Not this time. One of the aggrieved bidders of the licenses petitioned the Minister of Information and Communications, Professor Dora Akunyili. He alleged that the process was not free and fair, that the time giving for bidders to pay for the licenses was too short and suggested that Ndukwe, who supervised the whole deal, had pecuniary interest in the matter. It was this petition that threw light on the matter for Akunyili, the supervisory Minister of the NCC, as she has been kept in the dark. This infuriated Akunyili who ordered the Executive Vice Chairman of the NCC to stop the sale of the spectrum bands a day before the deal would have been concluded. Reportedly , she tongue lashed Ndukwe in her office , before telling him to stop the controversial deal immediately. But Ndukwe did no such thing. What guts! He went ahead to announce the completion of the sale through a front page newspaper story the next week.

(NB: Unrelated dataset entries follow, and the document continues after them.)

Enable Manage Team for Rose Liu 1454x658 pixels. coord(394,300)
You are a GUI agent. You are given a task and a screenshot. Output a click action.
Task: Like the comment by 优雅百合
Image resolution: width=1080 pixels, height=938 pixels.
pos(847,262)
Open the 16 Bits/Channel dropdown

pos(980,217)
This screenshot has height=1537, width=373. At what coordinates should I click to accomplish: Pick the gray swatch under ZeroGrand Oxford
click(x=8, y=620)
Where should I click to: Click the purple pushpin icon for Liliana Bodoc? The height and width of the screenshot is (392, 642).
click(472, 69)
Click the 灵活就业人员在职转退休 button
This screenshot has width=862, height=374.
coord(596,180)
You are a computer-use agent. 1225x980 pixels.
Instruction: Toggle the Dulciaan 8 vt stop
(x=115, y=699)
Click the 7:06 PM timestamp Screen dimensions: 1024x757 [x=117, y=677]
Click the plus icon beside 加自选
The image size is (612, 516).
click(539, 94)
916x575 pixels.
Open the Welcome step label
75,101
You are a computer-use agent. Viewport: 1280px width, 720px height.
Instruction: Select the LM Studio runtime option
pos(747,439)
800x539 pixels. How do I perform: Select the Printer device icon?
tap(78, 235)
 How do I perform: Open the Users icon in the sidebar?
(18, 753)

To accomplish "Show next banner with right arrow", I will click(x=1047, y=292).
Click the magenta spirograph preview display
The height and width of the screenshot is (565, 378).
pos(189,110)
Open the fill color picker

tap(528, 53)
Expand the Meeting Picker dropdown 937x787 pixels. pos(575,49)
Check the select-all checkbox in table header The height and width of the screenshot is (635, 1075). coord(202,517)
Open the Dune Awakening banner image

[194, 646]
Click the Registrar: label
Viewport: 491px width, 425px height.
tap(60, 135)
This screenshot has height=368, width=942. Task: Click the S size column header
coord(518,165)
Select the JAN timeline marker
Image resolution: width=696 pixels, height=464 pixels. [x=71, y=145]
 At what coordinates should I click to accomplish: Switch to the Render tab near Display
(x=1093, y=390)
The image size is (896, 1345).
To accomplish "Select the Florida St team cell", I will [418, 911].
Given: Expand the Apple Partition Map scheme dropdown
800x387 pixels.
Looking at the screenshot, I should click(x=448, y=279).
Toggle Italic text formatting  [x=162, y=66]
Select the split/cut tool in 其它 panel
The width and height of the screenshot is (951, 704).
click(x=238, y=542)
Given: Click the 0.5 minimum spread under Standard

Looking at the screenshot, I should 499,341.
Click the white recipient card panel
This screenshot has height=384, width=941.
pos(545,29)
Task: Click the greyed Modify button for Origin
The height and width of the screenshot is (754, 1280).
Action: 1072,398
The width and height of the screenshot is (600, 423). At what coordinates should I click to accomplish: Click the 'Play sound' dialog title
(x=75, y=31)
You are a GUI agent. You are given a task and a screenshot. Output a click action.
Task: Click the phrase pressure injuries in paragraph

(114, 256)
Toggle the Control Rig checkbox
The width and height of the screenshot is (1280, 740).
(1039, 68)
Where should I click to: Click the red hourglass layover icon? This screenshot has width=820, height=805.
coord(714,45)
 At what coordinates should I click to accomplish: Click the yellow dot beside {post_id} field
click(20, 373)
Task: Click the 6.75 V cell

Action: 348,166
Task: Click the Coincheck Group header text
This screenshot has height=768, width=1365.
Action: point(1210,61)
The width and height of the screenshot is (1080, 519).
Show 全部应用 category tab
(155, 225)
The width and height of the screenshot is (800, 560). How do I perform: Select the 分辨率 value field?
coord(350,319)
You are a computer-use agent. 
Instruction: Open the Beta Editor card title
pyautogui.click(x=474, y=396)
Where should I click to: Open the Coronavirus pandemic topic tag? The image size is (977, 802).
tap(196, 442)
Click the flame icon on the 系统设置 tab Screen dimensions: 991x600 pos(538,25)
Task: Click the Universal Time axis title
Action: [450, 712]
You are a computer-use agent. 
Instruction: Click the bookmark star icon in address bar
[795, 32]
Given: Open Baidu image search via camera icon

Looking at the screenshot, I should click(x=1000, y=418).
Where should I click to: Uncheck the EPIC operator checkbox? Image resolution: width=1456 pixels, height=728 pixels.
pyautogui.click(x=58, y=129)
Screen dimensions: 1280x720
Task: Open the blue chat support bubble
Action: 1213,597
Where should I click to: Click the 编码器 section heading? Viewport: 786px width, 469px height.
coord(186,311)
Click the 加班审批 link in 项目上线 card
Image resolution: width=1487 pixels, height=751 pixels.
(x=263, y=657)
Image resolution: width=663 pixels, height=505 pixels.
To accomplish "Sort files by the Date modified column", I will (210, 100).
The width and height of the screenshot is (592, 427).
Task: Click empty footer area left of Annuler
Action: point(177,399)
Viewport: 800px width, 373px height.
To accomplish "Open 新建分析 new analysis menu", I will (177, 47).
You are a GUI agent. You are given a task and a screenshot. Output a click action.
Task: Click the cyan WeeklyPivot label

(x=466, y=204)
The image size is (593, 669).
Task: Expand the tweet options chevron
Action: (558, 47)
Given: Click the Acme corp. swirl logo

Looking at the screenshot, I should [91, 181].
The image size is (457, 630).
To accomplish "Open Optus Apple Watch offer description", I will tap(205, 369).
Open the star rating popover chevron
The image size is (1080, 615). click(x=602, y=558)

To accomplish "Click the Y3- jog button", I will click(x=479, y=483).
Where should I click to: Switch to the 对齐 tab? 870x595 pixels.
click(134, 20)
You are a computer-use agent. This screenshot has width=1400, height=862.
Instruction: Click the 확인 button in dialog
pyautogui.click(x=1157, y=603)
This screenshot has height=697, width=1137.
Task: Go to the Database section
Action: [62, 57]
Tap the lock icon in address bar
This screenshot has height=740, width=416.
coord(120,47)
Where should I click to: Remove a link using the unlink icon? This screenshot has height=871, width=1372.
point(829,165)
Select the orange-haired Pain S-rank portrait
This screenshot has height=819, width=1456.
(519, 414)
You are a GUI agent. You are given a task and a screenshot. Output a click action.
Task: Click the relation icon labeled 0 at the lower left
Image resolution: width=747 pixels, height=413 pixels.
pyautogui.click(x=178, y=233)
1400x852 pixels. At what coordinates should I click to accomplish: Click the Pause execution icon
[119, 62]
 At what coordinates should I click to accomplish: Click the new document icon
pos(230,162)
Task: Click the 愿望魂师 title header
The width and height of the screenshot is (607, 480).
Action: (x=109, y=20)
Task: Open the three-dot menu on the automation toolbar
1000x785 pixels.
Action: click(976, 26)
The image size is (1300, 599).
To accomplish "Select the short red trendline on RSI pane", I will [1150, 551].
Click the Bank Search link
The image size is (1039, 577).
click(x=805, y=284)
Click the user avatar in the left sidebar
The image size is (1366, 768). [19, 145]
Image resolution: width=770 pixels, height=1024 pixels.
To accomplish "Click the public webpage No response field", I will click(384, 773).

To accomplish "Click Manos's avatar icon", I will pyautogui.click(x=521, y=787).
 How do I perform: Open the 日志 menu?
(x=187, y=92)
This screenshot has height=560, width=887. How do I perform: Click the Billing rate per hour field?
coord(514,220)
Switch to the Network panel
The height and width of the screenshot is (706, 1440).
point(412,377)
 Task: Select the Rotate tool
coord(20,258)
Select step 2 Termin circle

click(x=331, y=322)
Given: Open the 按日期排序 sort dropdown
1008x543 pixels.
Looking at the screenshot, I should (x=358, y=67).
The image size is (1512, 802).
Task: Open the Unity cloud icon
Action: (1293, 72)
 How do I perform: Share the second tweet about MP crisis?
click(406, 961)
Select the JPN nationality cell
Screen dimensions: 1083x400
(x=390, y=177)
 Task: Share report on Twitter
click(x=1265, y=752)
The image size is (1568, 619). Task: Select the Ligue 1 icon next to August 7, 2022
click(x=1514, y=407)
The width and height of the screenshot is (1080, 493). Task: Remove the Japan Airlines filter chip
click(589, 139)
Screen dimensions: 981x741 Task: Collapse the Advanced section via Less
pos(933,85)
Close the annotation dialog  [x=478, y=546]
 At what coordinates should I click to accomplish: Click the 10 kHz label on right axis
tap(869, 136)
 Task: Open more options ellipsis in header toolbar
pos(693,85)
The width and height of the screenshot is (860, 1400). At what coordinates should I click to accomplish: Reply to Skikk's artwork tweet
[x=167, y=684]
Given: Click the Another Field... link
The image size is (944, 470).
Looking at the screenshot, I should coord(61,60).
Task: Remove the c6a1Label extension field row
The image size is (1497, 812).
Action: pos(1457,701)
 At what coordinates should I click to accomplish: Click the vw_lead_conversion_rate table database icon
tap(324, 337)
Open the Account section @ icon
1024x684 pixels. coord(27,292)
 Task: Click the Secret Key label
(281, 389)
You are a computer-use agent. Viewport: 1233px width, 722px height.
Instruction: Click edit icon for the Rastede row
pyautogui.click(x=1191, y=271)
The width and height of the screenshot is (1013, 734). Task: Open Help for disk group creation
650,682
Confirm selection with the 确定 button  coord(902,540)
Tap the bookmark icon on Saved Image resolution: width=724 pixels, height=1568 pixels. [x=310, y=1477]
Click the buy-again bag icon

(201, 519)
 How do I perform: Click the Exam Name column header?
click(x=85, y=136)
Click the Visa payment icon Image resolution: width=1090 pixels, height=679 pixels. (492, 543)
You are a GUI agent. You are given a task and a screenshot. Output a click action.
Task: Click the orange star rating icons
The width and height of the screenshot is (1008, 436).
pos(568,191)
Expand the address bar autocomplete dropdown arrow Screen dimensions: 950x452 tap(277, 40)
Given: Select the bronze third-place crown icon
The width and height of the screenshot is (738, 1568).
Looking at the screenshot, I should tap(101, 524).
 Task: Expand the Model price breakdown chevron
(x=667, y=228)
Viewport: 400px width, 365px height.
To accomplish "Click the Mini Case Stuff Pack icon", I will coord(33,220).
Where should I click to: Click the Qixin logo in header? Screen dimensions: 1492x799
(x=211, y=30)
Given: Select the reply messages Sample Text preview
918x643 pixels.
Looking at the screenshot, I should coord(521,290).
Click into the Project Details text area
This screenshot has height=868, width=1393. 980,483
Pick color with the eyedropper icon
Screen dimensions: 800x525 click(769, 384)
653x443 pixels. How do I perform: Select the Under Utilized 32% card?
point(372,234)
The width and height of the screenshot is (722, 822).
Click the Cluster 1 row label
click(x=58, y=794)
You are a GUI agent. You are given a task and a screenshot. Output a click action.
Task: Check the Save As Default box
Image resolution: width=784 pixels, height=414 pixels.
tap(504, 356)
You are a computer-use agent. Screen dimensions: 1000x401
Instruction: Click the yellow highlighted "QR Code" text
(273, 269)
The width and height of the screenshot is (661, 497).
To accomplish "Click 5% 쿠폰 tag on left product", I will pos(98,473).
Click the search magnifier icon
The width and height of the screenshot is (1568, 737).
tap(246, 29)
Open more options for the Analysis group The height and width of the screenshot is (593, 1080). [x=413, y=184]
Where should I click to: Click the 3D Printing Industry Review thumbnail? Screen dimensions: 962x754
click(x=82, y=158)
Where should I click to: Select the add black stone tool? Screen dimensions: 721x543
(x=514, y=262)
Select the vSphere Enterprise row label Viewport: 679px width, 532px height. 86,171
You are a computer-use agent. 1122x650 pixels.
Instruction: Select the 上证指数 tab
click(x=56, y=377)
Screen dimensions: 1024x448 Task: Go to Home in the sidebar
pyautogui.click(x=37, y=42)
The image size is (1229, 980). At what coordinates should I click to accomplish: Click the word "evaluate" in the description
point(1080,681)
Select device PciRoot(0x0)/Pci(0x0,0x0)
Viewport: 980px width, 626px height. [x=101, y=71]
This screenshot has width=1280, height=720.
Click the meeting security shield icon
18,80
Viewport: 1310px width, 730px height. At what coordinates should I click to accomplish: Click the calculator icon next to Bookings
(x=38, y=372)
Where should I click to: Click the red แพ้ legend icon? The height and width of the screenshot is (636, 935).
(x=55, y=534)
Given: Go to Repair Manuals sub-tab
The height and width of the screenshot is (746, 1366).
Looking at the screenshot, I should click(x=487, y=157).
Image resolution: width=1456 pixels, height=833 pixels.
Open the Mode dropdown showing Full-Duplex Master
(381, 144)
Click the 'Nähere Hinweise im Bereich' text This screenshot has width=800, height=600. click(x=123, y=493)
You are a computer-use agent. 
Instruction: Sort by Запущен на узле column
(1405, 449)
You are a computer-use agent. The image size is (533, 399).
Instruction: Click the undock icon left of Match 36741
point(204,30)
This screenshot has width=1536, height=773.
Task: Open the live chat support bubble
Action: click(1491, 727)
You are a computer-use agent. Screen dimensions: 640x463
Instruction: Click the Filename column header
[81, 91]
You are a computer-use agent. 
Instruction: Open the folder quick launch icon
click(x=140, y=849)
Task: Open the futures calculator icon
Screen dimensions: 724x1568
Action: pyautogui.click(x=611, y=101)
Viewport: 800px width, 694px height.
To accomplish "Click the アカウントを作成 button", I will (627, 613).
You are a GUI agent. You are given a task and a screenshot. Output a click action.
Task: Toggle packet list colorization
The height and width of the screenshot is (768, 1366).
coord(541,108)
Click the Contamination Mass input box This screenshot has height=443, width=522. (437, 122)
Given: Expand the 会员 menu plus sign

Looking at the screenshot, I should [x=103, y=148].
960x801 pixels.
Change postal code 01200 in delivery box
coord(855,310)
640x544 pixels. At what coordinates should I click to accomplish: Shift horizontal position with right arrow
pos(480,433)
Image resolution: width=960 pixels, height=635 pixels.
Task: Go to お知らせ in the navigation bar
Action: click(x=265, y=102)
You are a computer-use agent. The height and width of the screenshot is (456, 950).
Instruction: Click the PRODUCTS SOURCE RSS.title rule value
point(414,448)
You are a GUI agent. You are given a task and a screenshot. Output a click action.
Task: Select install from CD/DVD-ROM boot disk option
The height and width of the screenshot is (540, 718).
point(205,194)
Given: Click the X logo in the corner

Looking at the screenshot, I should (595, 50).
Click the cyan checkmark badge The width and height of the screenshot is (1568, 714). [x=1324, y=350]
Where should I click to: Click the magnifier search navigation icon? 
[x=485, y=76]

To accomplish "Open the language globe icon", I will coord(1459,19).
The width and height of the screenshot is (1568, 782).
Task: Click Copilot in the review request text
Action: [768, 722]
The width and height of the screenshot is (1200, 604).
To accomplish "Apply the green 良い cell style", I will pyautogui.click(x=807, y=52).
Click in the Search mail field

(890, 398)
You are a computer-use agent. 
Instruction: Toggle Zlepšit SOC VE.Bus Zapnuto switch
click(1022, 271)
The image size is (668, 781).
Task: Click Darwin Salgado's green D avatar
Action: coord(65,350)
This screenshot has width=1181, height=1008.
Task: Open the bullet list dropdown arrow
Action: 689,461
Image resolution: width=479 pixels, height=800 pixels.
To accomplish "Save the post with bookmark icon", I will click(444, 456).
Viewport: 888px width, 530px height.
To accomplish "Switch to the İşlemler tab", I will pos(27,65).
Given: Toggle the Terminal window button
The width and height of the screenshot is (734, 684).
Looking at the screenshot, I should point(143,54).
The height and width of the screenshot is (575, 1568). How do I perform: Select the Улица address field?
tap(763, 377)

This should have been unheard of – head of a government agency, refusing to comply with the explicit order of his supervisory minister, but it is a common attitude with Mr Ndukwe. I gathered that he had disobeyed previous ministers ' instructions with no qualms; and possibly because the ministers had compromised their high office, none of them could stand on a high moral ground to challenge him. A case in point were the two queries issued him by the former Minister of Communications , Cornelius Adebayo. The former Minister, I learnt, was frustrated by the attitude of the EVC to the National Rural Telephony Programme and had cause to complain about it in severally. The man got so fed up with Ndukwe that he issued him two queries on the matter. But he did not bother to respond to any!

It was the same attitude he displayed with the current Minister when she ordered him to stop the controversial sale of the spectrum band and yet went ahead with it. He has got a query for this. But for me, I think Ndukwe should have been sacked at this point. If he had no interest in the deal, why was there a rush to conclude it? Why was the process not open and fair? Why did he disobey the instruction of the minister to stop further action on the matter?

All this suggests to me that Ndukwe is not as clean as he would want us to believe, and it is obvious that he is working at cross purpose with the minister. Putting this in context, it becomes understandable why the lofty goals the Minister wants to achieve in the telecom sector are late in coming. Goals like reduction in airtime charges, tariffs, number portability, infrastructure sharing and others. In fact, with someone like Ndukwe in the saddle of NCC, I very much doubt that Professor Akunyili can rework the kind of magic she did at NAFDAC in the telecoms sector. And we shall continue to live on the glory of the past and not move to the next level. Sad, so sad.